The sweet smell of flowers, stunning views across the coast line, fresh pasta on the menu and a vintage ice cream van… what more could a pregnant lady ask for?
It wasn’t easy to choose the location for our babymoon (our last hoorah before the arrival of baby Silver) and we asked ourselves many questions before making the final decision… is the flight short, is there a hospital nearby, will I be able to eat the food… will the weather be reasonable in mid-May with that being the only time we could go? Eventually it seemed like a foregone conclusion that we would choose our favourite country… and we settled on one of my bucket list locations… at hotel that had been on my wish list for years.
Belmond Grand Hotel Timeo in Taormina in Sicily was just as beautiful as I hoped… a stunning historical property, dating back to 1873 and surrounded by perfectly pruned gardens.
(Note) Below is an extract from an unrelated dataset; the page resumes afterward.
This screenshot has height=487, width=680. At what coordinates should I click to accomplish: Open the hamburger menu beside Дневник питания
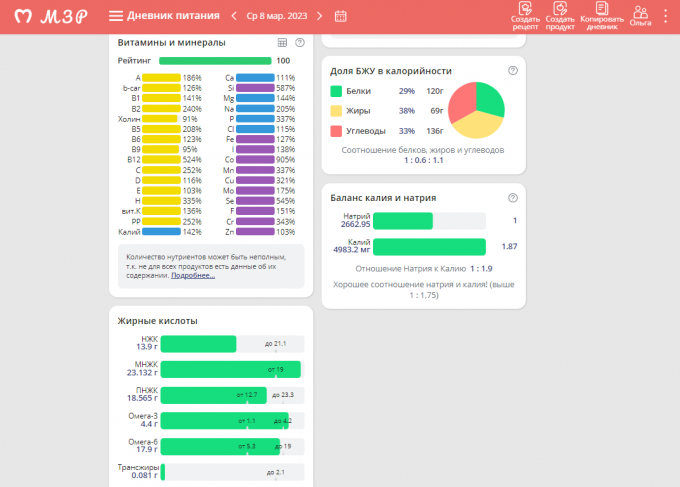(x=116, y=16)
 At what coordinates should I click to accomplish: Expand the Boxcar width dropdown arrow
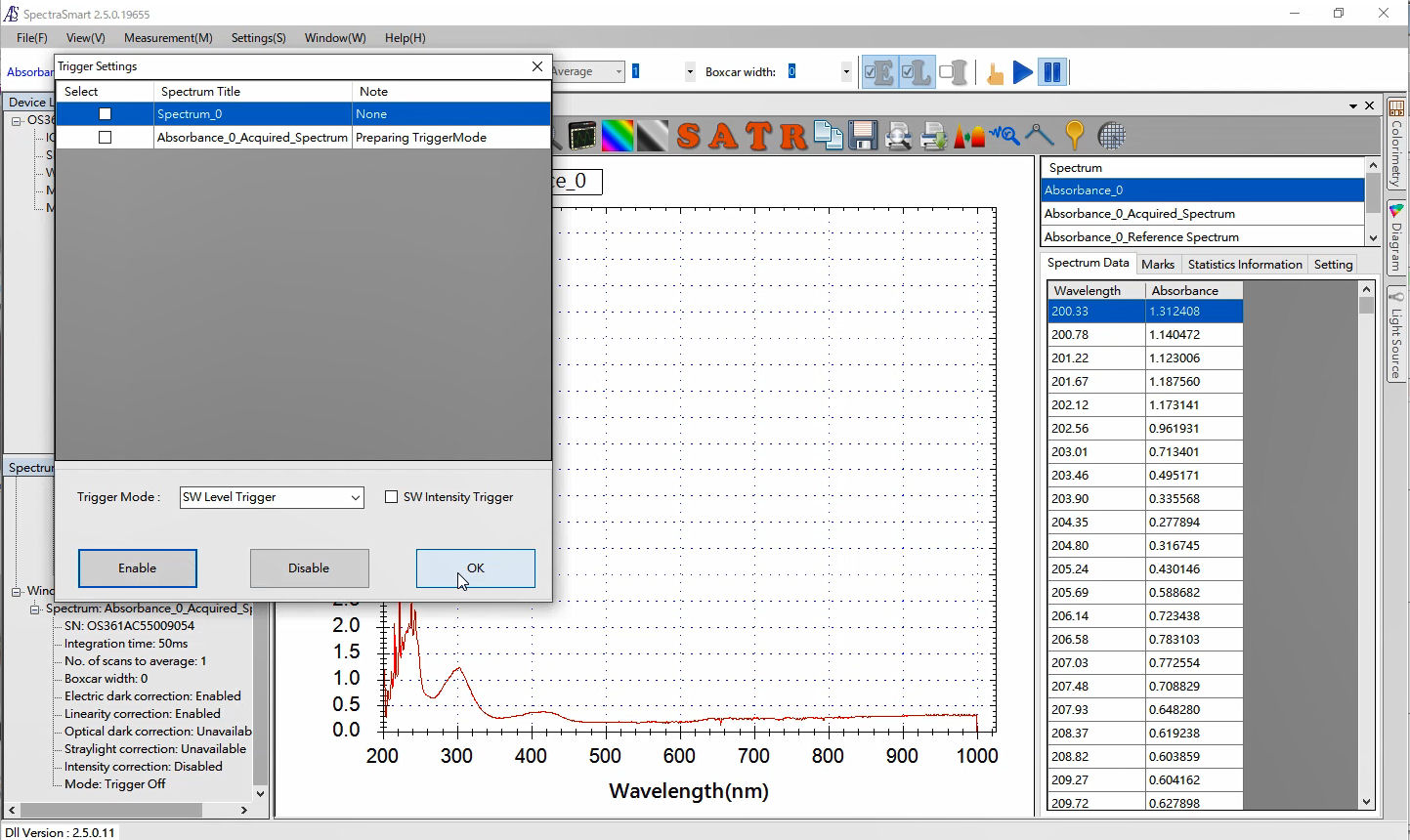pos(845,72)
Back in the beginning the hotel was a five room guest house, and owner Don Francesco La Floresta would rent out rooms in this beautiful location, particularly popular with artists. Working with his son Giuseppe, the guest house was enlarged to 12 rooms, and in 1896 on the death of Don Francesco his son inherited the hotel and expanded it to 60 rooms. It became renowned and was visited by emperors, kings and grand dukes including Kaiser Wilhelm of Germany in 1896 and King Edward the VII of England in 1906. `
It’s not hard to see why so many people fell in love with this pink palace surrounded by blooms over the years… The hotel remained in the Floresta family until 1981, for nearly a hundred years before it passed through another few families who modernised the hotel before in 2010 it was sold to the prestigious Belmond Group (then known as Orient Express).
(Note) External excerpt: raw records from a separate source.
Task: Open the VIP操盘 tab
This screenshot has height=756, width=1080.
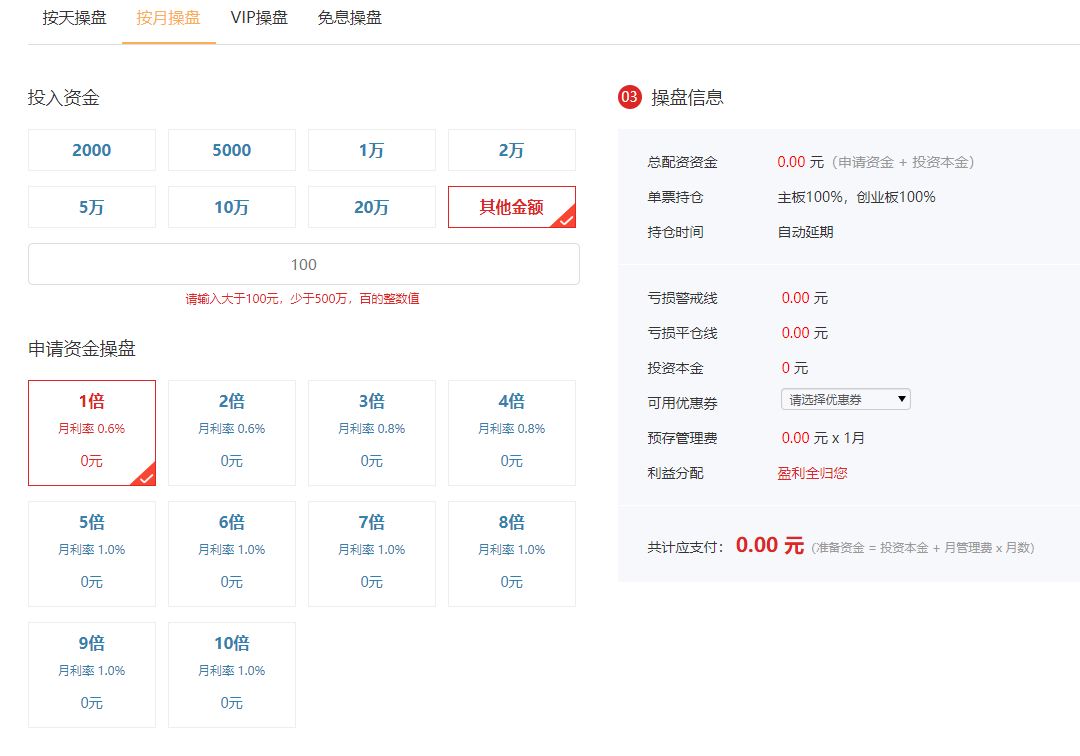Action: (257, 17)
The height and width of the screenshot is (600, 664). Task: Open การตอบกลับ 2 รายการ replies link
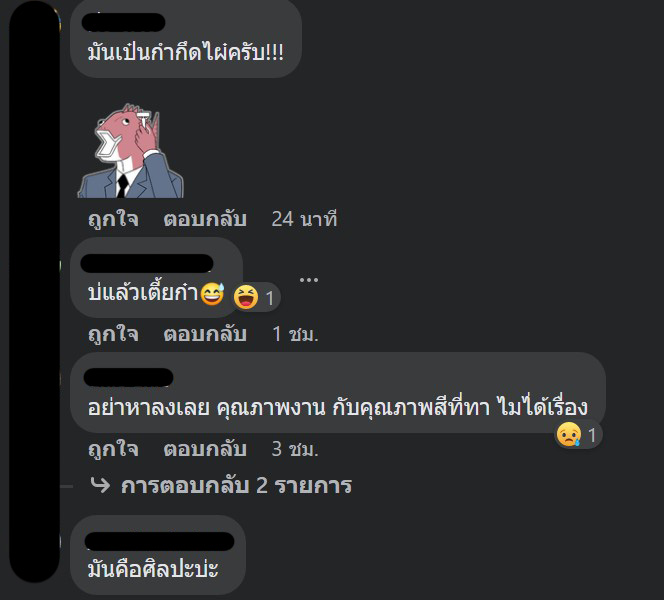click(236, 485)
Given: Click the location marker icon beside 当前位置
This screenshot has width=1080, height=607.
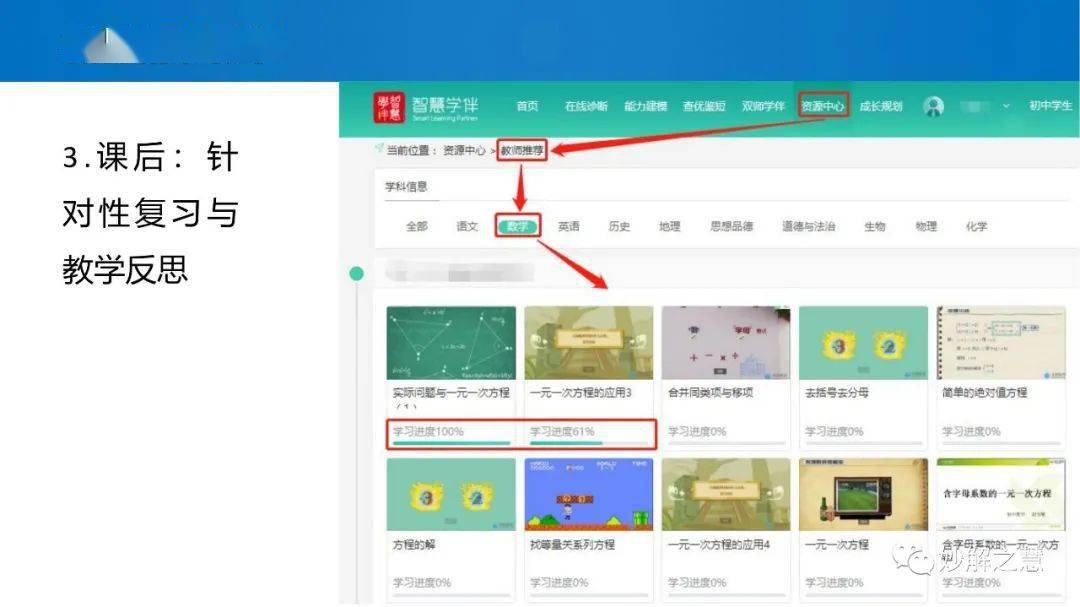Looking at the screenshot, I should coord(379,149).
The hotel was loved by literary greats such as Truman Capote (author of Breakfast at Tiffany’s) and Tennessee Williams. English author DH Lawrence lived there for four years and it is where he penned Lady Chatterley’s Lover… It is these famous visitors that provided the inspiration for the name of the bar, The Literary Terrace, where you can sip a mocktail whilst gazing out on views of Mount Etna and the Bay of Taormina.
You can also choose delicious local classics from the hotel’s all day dining menu – I absolutely loved the simple spaghetti and tomato sauce but there are salads, sandwiches and plenty more to enjoy. The arancini balls are a must as the much-loved nibble is said to have originated from 10th Century Sicily.
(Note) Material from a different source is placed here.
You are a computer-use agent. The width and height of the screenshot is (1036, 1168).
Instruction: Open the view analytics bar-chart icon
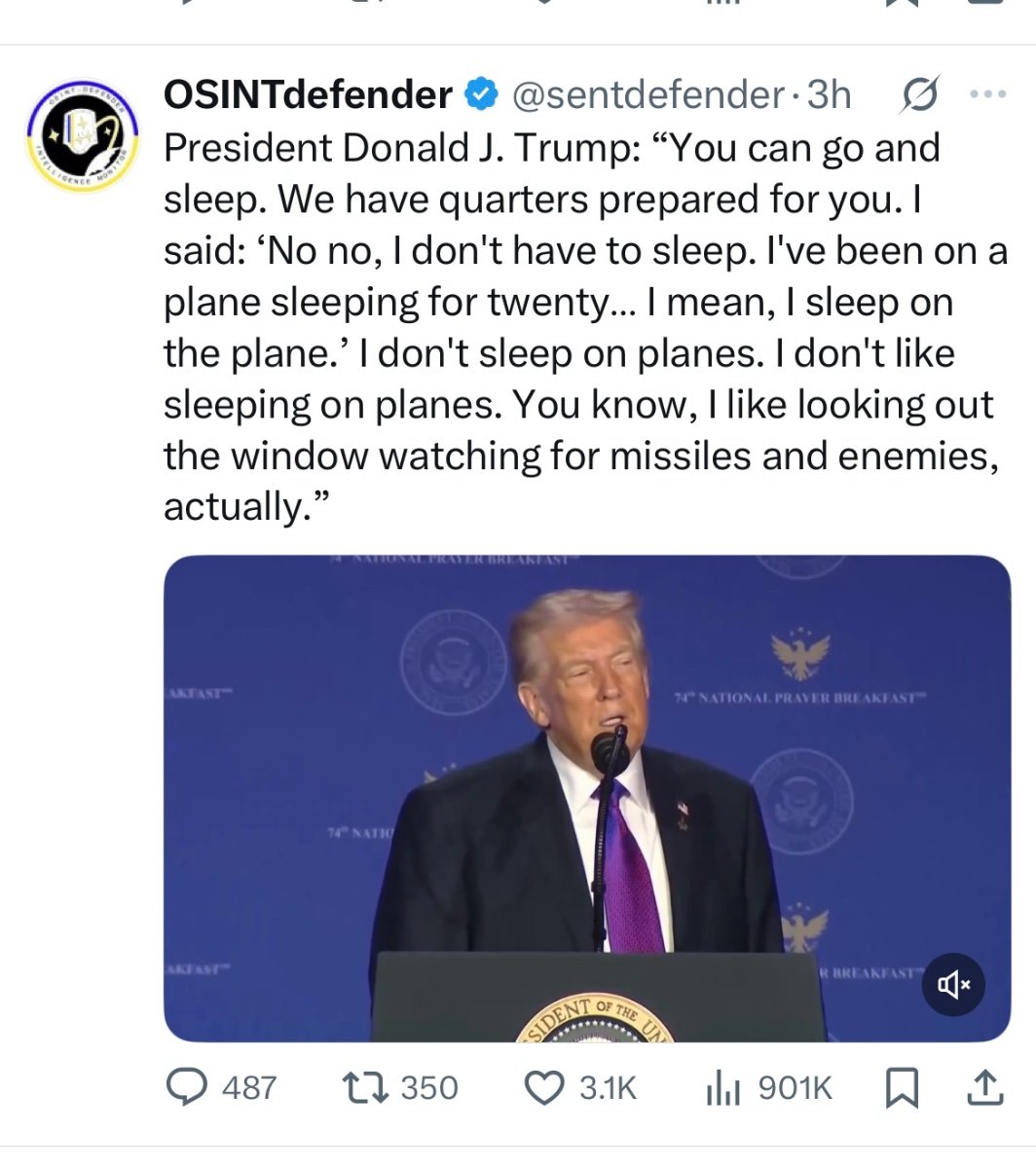[x=723, y=1087]
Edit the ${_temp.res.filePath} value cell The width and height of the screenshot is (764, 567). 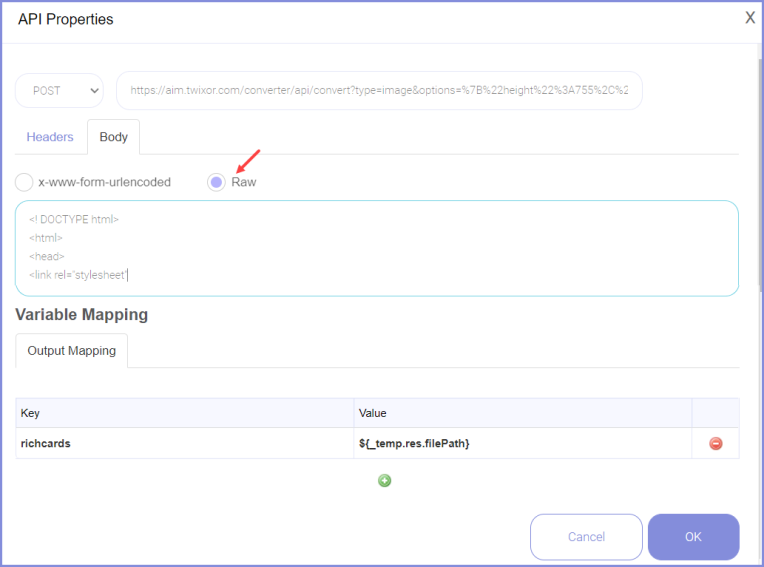point(522,444)

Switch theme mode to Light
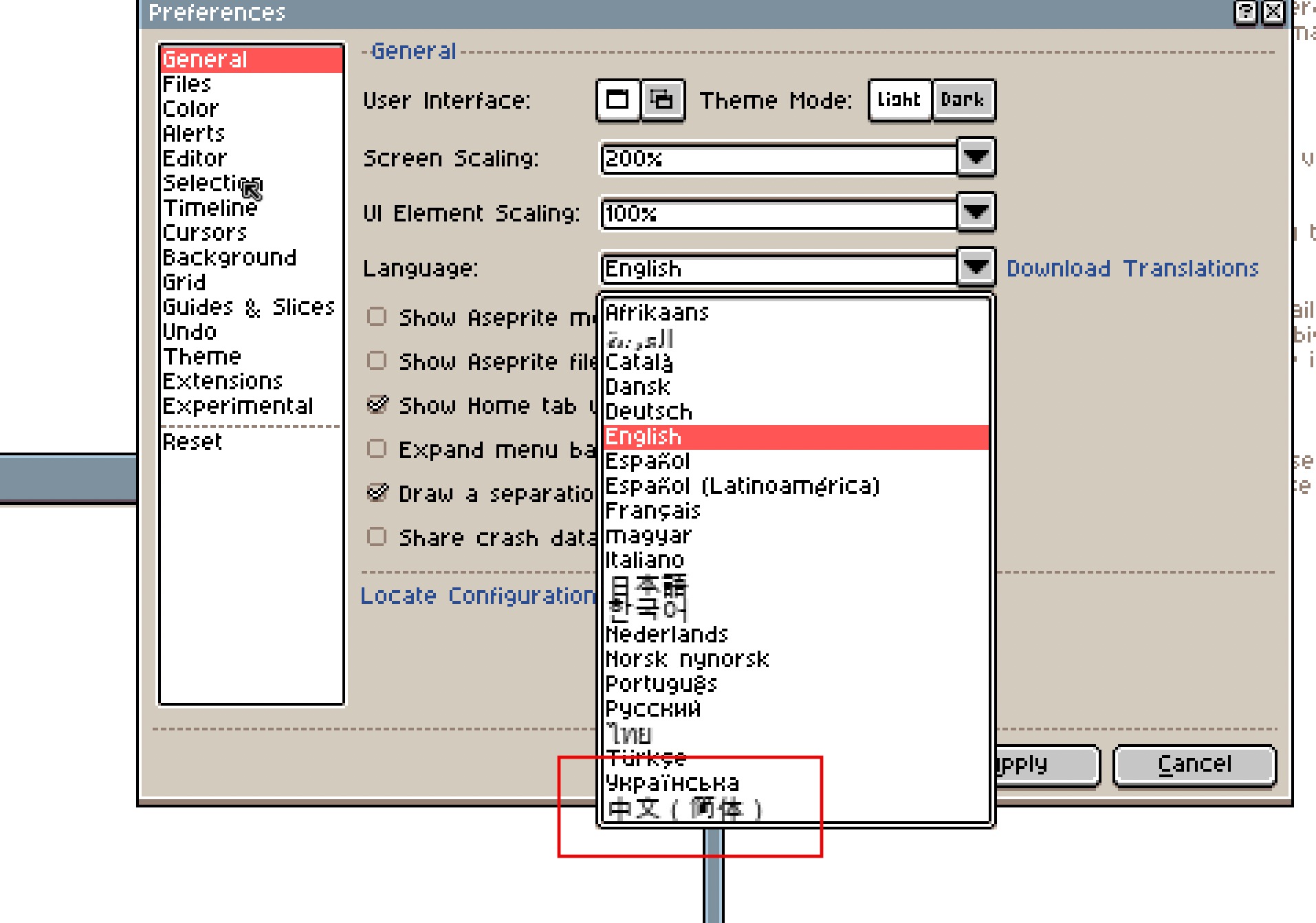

Inside the bar is utterly elegant with antiques and Sicilian carpentry… pop down at the right time and you’ll be treated to a traditional Aperitivo hour.
One of the highlights of the hotel is the pool, also fringed by florals and that magnificent view.
The Pool Restaurant serves a light lunch menu and best of all is the vintage ice cream truck! Vanilla, chocolate, strawberry or pistachio, anyone?
Timeo Restaurant is the hotel’s main location for dining and is open for breakfast, lunch and dinner – it was our favourite restaurant of the hotel too!
Which was rather fortunate as we’d chosen a half board option for our stay… breakfasts were glorious with this beautiful view and a perfect array of buffet items including fruit, cereals, local cheeses and meat… eggs, pancakes and things could be ordered from the a la carte menu.
We had lunch here once though it was a little empty as most hotel residents seem to choose the terrace for lunch.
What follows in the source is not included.